TL;DR: Consider Copy and Paste
You are dealing with two different interfaces in your scenario:
- An interface defined by an external source, which service A depends on
- An internal interface for the communication between A and B through RabbitMQ
Both interfaces might include message specifications and the message specifications might currently be exactly the same, but they are still separate interfaces and this is very important.
What will happen when the external message format changes?
If the internal message format automatically changes as well, as soon as the external message format changes, then it doesn't matter how you implement validation, your services will be tightly coupled anyways.

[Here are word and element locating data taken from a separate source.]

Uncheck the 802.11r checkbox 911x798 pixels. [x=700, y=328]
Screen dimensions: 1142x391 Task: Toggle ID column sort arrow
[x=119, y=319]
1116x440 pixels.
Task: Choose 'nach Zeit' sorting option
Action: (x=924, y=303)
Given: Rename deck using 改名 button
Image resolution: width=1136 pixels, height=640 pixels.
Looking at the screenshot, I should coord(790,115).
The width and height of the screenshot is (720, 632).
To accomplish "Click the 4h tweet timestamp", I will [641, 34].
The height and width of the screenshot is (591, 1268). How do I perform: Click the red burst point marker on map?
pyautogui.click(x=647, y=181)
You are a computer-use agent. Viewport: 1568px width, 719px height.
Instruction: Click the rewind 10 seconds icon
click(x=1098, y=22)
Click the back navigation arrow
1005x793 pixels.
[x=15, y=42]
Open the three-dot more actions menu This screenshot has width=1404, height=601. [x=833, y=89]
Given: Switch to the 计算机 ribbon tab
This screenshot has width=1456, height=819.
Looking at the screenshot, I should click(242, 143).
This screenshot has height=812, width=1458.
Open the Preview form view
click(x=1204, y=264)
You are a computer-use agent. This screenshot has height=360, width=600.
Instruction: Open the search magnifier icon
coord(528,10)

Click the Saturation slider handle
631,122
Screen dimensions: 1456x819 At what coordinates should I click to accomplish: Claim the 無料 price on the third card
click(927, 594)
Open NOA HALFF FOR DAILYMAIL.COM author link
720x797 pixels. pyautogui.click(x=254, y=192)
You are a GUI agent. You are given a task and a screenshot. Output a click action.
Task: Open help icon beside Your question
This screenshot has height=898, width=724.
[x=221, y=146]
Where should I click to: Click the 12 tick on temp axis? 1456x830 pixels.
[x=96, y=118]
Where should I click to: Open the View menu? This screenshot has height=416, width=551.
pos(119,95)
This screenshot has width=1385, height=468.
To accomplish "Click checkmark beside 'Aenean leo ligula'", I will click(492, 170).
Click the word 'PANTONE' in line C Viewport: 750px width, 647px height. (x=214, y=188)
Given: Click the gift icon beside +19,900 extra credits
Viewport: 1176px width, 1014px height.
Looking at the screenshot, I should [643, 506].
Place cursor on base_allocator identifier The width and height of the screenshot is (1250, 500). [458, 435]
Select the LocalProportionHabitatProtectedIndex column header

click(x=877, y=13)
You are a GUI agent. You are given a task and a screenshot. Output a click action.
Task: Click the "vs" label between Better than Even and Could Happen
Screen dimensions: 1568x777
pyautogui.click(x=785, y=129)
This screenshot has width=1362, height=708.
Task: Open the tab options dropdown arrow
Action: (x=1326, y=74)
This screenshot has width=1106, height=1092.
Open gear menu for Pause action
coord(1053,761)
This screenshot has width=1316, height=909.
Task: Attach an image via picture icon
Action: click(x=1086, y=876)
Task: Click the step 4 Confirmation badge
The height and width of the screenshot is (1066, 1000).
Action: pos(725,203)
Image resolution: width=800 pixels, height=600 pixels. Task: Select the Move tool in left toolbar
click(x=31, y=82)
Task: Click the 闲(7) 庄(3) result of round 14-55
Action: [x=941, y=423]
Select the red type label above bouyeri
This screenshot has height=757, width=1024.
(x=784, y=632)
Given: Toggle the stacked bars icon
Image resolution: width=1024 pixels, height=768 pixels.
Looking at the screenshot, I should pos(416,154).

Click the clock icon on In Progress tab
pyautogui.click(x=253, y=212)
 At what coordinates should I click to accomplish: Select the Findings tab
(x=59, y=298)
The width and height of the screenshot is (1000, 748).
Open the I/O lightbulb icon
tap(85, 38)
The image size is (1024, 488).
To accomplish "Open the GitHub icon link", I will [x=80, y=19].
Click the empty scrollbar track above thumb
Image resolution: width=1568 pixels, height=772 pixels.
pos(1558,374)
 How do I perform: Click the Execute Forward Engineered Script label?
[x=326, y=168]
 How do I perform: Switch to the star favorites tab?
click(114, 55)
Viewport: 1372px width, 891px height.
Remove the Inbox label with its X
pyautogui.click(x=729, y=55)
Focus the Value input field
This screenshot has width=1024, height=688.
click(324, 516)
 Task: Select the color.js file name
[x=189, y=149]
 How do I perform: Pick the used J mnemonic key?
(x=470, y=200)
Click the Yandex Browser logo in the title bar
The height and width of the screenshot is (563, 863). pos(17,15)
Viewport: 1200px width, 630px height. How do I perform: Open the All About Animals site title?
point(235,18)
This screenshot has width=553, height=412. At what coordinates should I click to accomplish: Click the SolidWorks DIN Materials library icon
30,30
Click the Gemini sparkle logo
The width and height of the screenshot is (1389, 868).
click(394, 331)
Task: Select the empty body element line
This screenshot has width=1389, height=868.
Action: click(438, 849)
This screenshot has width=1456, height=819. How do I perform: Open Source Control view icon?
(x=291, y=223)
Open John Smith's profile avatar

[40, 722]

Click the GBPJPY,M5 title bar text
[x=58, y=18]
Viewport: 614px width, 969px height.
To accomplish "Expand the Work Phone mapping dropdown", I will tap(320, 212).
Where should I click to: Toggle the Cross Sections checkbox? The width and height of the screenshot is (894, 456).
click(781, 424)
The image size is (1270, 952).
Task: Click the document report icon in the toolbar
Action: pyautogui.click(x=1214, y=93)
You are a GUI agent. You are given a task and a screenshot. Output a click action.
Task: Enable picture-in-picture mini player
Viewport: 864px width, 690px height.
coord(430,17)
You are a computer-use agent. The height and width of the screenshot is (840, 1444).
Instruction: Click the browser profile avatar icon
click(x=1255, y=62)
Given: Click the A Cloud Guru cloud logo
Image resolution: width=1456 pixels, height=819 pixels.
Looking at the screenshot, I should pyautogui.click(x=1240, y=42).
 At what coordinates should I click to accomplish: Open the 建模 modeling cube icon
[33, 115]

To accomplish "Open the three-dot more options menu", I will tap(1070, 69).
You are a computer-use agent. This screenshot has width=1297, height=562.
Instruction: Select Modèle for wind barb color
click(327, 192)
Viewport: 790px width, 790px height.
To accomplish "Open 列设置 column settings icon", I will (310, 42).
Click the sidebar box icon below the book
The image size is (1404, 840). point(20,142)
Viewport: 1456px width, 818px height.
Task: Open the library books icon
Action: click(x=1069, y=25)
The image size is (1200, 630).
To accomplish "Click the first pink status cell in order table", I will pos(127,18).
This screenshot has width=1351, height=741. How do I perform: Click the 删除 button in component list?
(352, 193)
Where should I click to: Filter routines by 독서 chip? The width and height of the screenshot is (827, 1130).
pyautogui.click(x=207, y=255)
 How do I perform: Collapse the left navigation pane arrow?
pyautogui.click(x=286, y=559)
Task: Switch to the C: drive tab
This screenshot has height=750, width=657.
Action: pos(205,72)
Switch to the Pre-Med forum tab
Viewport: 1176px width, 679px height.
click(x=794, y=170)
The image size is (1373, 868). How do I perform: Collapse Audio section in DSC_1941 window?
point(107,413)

You achieve loose coupling by allowing both interfaces to change independently. Let the external API change, but keep in internal API as it is. Service A now needs to translate from one message format to another, but service B doesn't need to worry about such details, it doesn't care how service A got to its message.
The moment this happens, you will realise that using the same shared library for the validation of both messages won't work, since they are not the same interface at all.
At this point you might challenge whether the two interfaces should look the same to begin with. Are all data points in the external message relevant to service B? Is the data formatted in a way that is most convenient for B?
What would happen if you switch external data providers, would you still want to keep the same interface?
Consider designing the interface between A and B independent of your external provide, depending on your system's needs instead.
Assuming that you indeed start with two interfaces that are the same (but might diverge in the future), you still don't want to do the same implementation twice.
This is a scenario where copy and paste, despite its bad reputation, is a valid solution.